Data provided:
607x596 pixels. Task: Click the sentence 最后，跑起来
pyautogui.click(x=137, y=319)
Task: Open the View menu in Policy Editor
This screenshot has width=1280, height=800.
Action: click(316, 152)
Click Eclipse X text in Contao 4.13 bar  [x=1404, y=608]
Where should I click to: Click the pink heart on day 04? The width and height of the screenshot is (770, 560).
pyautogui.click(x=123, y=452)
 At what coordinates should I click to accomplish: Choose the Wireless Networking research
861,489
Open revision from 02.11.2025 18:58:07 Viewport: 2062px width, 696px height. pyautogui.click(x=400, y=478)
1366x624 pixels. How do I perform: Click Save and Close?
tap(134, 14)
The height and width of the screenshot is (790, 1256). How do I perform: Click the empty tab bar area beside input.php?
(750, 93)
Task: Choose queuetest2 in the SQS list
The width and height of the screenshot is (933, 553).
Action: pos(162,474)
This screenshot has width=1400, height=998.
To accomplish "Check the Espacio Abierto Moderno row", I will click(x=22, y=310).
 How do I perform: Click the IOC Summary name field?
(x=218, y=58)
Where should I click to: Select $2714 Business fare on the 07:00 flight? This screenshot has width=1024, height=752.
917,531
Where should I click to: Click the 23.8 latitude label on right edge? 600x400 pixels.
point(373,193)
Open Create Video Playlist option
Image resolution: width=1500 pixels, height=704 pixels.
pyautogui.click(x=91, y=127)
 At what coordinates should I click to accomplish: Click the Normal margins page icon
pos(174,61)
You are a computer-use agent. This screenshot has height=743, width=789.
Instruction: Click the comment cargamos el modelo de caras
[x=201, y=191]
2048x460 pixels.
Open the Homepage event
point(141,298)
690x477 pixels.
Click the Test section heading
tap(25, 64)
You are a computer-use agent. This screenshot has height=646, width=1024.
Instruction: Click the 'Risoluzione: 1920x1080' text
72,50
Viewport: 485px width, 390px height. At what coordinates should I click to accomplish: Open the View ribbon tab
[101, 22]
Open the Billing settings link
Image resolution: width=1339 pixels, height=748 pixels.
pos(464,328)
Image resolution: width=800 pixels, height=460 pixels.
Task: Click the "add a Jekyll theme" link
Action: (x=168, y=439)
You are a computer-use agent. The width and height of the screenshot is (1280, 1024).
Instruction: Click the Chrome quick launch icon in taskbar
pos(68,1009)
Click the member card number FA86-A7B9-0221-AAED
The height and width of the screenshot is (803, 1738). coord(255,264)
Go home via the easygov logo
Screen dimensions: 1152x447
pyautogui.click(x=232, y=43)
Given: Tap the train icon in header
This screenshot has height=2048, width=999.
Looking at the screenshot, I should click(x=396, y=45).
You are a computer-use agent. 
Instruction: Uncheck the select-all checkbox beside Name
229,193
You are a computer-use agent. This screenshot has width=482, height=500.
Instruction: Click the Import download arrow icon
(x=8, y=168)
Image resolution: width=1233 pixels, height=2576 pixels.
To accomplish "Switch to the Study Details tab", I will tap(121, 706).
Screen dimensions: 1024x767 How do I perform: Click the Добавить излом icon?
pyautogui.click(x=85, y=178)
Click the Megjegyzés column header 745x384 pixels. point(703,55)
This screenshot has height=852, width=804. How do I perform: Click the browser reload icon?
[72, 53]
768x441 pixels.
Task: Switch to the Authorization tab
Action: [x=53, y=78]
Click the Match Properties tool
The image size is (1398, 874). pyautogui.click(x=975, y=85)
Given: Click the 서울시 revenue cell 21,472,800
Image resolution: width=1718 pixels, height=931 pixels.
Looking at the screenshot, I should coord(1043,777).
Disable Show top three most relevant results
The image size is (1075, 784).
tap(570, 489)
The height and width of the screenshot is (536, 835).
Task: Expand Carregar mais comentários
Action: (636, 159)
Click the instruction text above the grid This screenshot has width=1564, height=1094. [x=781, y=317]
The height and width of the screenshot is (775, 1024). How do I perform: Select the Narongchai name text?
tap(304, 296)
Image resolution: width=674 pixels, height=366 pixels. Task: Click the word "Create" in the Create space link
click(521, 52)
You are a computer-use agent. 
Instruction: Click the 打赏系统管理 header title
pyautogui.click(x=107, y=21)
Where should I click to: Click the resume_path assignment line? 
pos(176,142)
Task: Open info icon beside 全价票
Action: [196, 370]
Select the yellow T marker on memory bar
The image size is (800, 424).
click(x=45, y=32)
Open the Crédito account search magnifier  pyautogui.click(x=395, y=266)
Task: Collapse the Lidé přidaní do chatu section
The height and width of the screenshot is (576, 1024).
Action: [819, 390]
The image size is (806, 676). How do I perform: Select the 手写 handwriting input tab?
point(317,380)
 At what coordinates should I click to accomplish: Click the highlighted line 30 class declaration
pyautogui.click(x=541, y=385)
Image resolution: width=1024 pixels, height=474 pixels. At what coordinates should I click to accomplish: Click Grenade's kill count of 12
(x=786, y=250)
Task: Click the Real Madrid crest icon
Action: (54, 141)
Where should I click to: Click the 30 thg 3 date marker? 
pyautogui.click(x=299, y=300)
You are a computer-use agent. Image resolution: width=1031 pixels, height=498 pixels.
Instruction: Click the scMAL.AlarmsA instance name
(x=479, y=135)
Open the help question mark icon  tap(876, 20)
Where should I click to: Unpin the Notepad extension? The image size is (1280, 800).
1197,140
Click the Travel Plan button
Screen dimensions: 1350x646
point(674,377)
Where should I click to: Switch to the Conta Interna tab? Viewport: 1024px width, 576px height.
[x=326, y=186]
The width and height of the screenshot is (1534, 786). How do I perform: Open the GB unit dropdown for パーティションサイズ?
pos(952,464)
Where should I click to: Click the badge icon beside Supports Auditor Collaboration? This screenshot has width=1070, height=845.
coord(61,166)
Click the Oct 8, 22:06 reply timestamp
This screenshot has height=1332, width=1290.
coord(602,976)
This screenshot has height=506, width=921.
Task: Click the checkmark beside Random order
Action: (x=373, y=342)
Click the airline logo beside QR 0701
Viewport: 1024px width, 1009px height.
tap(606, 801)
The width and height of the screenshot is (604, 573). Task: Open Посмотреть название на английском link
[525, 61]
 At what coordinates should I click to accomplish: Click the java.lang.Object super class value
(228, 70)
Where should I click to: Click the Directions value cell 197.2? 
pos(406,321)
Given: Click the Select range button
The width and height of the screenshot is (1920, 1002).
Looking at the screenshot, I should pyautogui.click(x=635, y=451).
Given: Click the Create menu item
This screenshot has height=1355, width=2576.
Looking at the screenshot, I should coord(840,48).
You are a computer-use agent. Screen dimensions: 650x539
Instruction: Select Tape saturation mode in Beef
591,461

Goal of the exercise:
Write the records out once more, word for word.

Solution to the problem:
607x596 pixels. Task: Click the sentence 最后，跑起来
pyautogui.click(x=137, y=319)
Task: Open the View menu in Policy Editor
This screenshot has width=1280, height=800.
Action: click(316, 152)
Click Eclipse X text in Contao 4.13 bar  [x=1404, y=608]
Where should I click to: Click the pink heart on day 04? The width and height of the screenshot is (770, 560).
pyautogui.click(x=123, y=452)
 At what coordinates should I click to accomplish: Choose the Wireless Networking research
861,489
Open revision from 02.11.2025 18:58:07 Viewport: 2062px width, 696px height. pyautogui.click(x=400, y=478)
1366x624 pixels. How do I perform: Click Save and Close?
tap(134, 14)
The height and width of the screenshot is (790, 1256). How do I perform: Click the empty tab bar area beside input.php?
(750, 93)
Task: Choose queuetest2 in the SQS list
The width and height of the screenshot is (933, 553).
Action: pos(162,474)
This screenshot has width=1400, height=998.
To accomplish "Check the Espacio Abierto Moderno row", I will click(x=22, y=310).
 How do I perform: Click the IOC Summary name field?
(x=218, y=58)
Where should I click to: Select $2714 Business fare on the 07:00 flight? This screenshot has width=1024, height=752.
917,531
Where should I click to: Click the 23.8 latitude label on right edge? 600x400 pixels.
point(373,193)
Open Create Video Playlist option
Image resolution: width=1500 pixels, height=704 pixels.
pyautogui.click(x=91, y=127)
 At what coordinates should I click to accomplish: Click the Normal margins page icon
pos(174,61)
You are a computer-use agent. This screenshot has height=743, width=789.
Instruction: Click the comment cargamos el modelo de caras
[x=201, y=191]
2048x460 pixels.
Open the Homepage event
point(141,298)
690x477 pixels.
Click the Test section heading
tap(25, 64)
You are a computer-use agent. This screenshot has height=646, width=1024.
Instruction: Click the 'Risoluzione: 1920x1080' text
72,50
Viewport: 485px width, 390px height. At what coordinates should I click to accomplish: Open the View ribbon tab
[101, 22]
Open the Billing settings link
Image resolution: width=1339 pixels, height=748 pixels.
pos(464,328)
Image resolution: width=800 pixels, height=460 pixels.
Task: Click the "add a Jekyll theme" link
Action: (x=168, y=439)
You are a computer-use agent. The width and height of the screenshot is (1280, 1024).
Instruction: Click the Chrome quick launch icon in taskbar
pos(68,1009)
Click the member card number FA86-A7B9-0221-AAED
The height and width of the screenshot is (803, 1738). coord(255,264)
Go home via the easygov logo
Screen dimensions: 1152x447
pyautogui.click(x=232, y=43)
Given: Tap the train icon in header
This screenshot has height=2048, width=999.
Looking at the screenshot, I should click(x=396, y=45).
You are a computer-use agent. 
Instruction: Uncheck the select-all checkbox beside Name
229,193
You are a computer-use agent. This screenshot has width=482, height=500.
Instruction: Click the Import download arrow icon
(x=8, y=168)
Image resolution: width=1233 pixels, height=2576 pixels.
To accomplish "Switch to the Study Details tab", I will tap(121, 706).
Screen dimensions: 1024x767 How do I perform: Click the Добавить излом icon?
pyautogui.click(x=85, y=178)
Click the Megjegyzés column header 745x384 pixels. point(703,55)
This screenshot has height=852, width=804. How do I perform: Click the browser reload icon?
[72, 53]
768x441 pixels.
Task: Switch to the Authorization tab
Action: [x=53, y=78]
Click the Match Properties tool
The image size is (1398, 874). pyautogui.click(x=975, y=85)
Given: Click the 서울시 revenue cell 21,472,800
Image resolution: width=1718 pixels, height=931 pixels.
Looking at the screenshot, I should coord(1043,777).
Disable Show top three most relevant results
The image size is (1075, 784).
tap(570, 489)
The height and width of the screenshot is (536, 835).
Task: Expand Carregar mais comentários
Action: (636, 159)
Click the instruction text above the grid This screenshot has width=1564, height=1094. [x=781, y=317]
The height and width of the screenshot is (775, 1024). How do I perform: Select the Narongchai name text?
tap(304, 296)
Image resolution: width=674 pixels, height=366 pixels. Task: Click the word "Create" in the Create space link
click(521, 52)
You are a computer-use agent. 
Instruction: Click the 打赏系统管理 header title
pyautogui.click(x=107, y=21)
Where should I click to: Click the resume_path assignment line? 
pos(176,142)
Task: Open info icon beside 全价票
Action: [196, 370]
Select the yellow T marker on memory bar
The image size is (800, 424).
click(x=45, y=32)
Open the Crédito account search magnifier  pyautogui.click(x=395, y=266)
Task: Collapse the Lidé přidaní do chatu section
The height and width of the screenshot is (576, 1024).
Action: [819, 390]
The image size is (806, 676). How do I perform: Select the 手写 handwriting input tab?
point(317,380)
 At what coordinates should I click to accomplish: Click the highlighted line 30 class declaration
pyautogui.click(x=541, y=385)
Image resolution: width=1024 pixels, height=474 pixels. At what coordinates should I click to accomplish: Click Grenade's kill count of 12
(x=786, y=250)
Task: Click the Real Madrid crest icon
Action: (54, 141)
Where should I click to: Click the 30 thg 3 date marker? 
pyautogui.click(x=299, y=300)
You are a computer-use agent. Image resolution: width=1031 pixels, height=498 pixels.
Instruction: Click the scMAL.AlarmsA instance name
(x=479, y=135)
Open the help question mark icon  tap(876, 20)
Where should I click to: Unpin the Notepad extension? The image size is (1280, 800).
1197,140
Click the Travel Plan button
Screen dimensions: 1350x646
point(674,377)
Where should I click to: Switch to the Conta Interna tab? Viewport: 1024px width, 576px height.
[x=326, y=186]
The width and height of the screenshot is (1534, 786). How do I perform: Open the GB unit dropdown for パーティションサイズ?
pos(952,464)
Where should I click to: Click the badge icon beside Supports Auditor Collaboration? This screenshot has width=1070, height=845.
coord(61,166)
Click the Oct 8, 22:06 reply timestamp
This screenshot has height=1332, width=1290.
coord(602,976)
This screenshot has height=506, width=921.
Task: Click the checkmark beside Random order
Action: (x=373, y=342)
Click the airline logo beside QR 0701
Viewport: 1024px width, 1009px height.
tap(606, 801)
The width and height of the screenshot is (604, 573). Task: Open Посмотреть название на английском link
[525, 61]
 At what coordinates should I click to accomplish: Click the java.lang.Object super class value
(228, 70)
Where should I click to: Click the Directions value cell 197.2? 
pos(406,321)
Given: Click the Select range button
The width and height of the screenshot is (1920, 1002).
Looking at the screenshot, I should pyautogui.click(x=635, y=451).
Given: Click the Create menu item
This screenshot has height=1355, width=2576.
Looking at the screenshot, I should coord(840,48).
You are a computer-use agent. Screen dimensions: 650x539
Instruction: Select Tape saturation mode in Beef
591,461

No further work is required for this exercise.